The study included all the PHC workers who were present at the units and agreed to participate and had a role in referring and following up of patients. The selected healthcare worker should fulfill one inclusion criteria that s/he should spend at least 6 months in PHC units to be familiar with the work nature in such units. A convenient sample of patients who attended the healthcare units for themselves or accompanied dependents (children, geriatrics or handicapped) as their caregivers were selected. A sample of 162 Patients was calculated using Epi-Info 7 program.
An adjusted valid self-administered five-point Likert-scale questionnaire was admitted to healthcare workers. The questionnaire included different domains of awareness, advantages, disadvantages, necessity, ease and importance of security of telehealth. A total of 109 questionnaires were collected in this phase from healthcare workers who were present and agreed to participate. The scoring of questionnaire questions was done by five points, as 5 is the highest point and 1 is the lowest. A score was given for each domain then a total score was given for the whole questionnaire.
The healthcare workers were submitted to an Orientation program: The program was designed of one session, which was held after filling the questionnaires. In this phase a total of 104 questionnaires were re-collected, after 2 weeks of the orientation program, giving a response rate = 95.4%. The DROP rate was contributed to the reason that healthcare workers were on vacation so couldn’t reach them
An adjusted valid interview questionnaire previously used in other studies, the questionnaire was translated to Arabic and modified according to the Egyptian culture and validation of translation was done by expert opinion. The questionnaire was admitted to the patients. The questions focused mainly on their knowledge and willing to use telemedicine and their network infrastructure, in addition to their socioeconomic status. The causes of acceptance and refusal of telehealth application. The number of collected questionnaires was 170
Ethical issues were considered
The results showed the total score of healthcare workers before the program was 130.36±23.53 and it was 156.49±18.45 and this difference was statistically significant as P˂.05. Awareness percentage among healthcare workers with master’s degree was 66.7% while awareness percentage and healthcare workers with bachelor degree was 55.6%. The highest awareness percentage was recorded among physicians (64.3%) followed by the pharmacists (62.5%) while the lowest percentage was among nurses (29.6%).
The percentage of patients aware of telehealth was 64.7%, 30.9% of them gave full definitions. The sources of knowledge were recorded to be television, net then healthcare workers. The percentage of patients willing to use telehealth was 78.2%.

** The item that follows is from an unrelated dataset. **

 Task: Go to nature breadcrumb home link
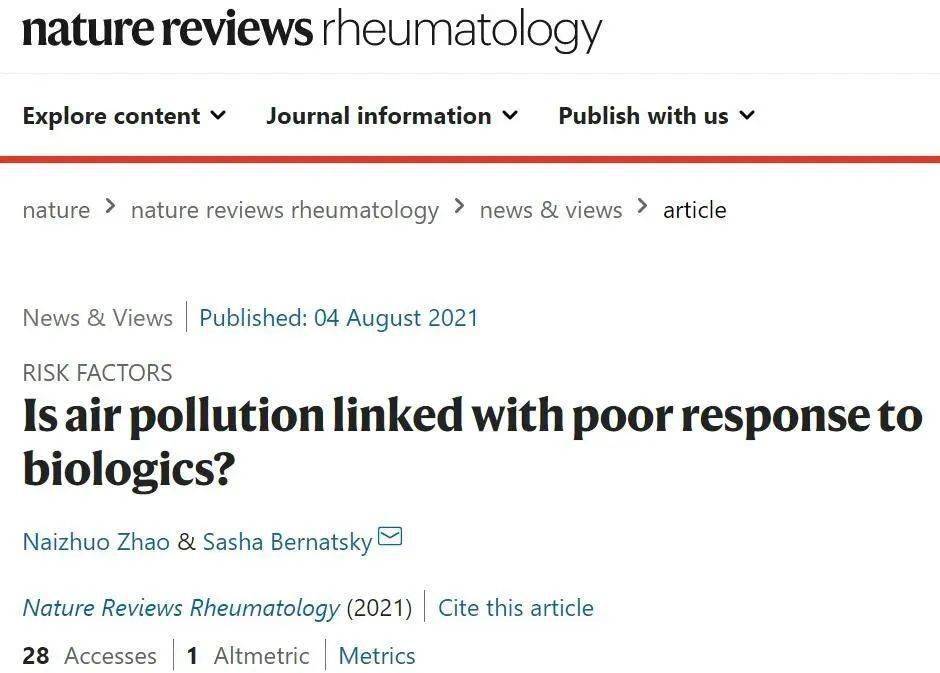(x=56, y=210)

It was concluded that the applied program played an important role in improving the knowledge and attitudes scores of healthcare workers towards telehealth. The percentage of telehealth awareness among patients and that of willing to use telehealth were higher among high economic status patients and were lower among inhabitants of slum areas.
The percentage of telehealth awareness and that of willing to use telehealth were higher among patients willing to receive electronic video, messages or SMS.
It is recommended to design an orientation program of telehealth to be delivered to all healthcare workers especially to nurses in primary healthcare centers and another program of telehealth to be broadcasted and delivered to all primary health centers attendee specially those of low socioeconomic status.